>> begin Information supplied

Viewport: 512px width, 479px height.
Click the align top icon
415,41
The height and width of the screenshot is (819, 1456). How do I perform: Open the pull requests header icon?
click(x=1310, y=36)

>> end Information supplied
>> begin Information supplied

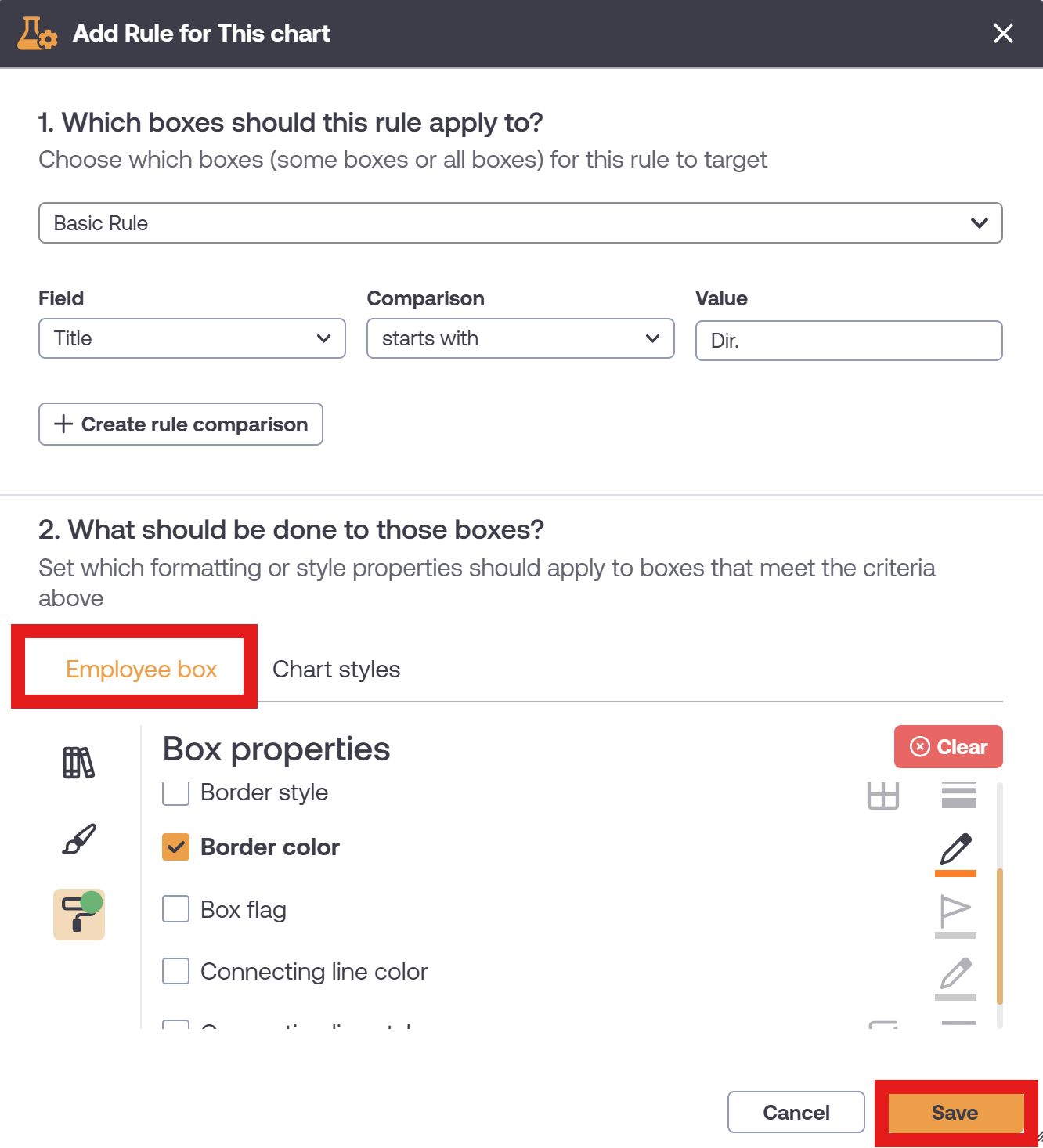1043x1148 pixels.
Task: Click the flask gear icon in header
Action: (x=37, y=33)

>> end Information supplied

Goal of the exercise: Render the entries starting at the line containing "1043x1148 pixels." and ending at the line containing "Action: (x=37, y=33)" as a numbered list, skipping blank lines. Leave the pictures out of the answer.

Solution to this exercise:
1. 1043x1148 pixels.
2. Task: Click the flask gear icon in header
3. Action: (x=37, y=33)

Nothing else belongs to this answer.